— START Exercise data —

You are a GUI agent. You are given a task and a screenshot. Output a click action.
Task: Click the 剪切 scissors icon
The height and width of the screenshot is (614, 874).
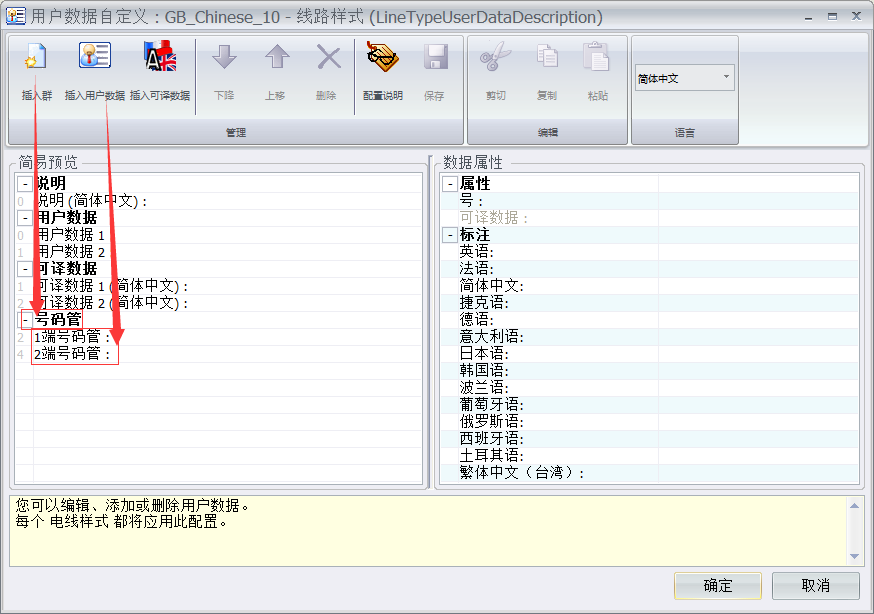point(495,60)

— END Exercise data —
— START Exercise data —

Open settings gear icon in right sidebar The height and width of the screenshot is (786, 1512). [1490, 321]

— END Exercise data —

Required work –
Quote the lines from the one containing "You are a GUI" up to and including the one containing "point(495,60)", and leave the pictures out of your answer.

Response to the task –
You are a GUI agent. You are given a task and a screenshot. Output a click action.
Task: Click the 剪切 scissors icon
The height and width of the screenshot is (614, 874).
point(495,60)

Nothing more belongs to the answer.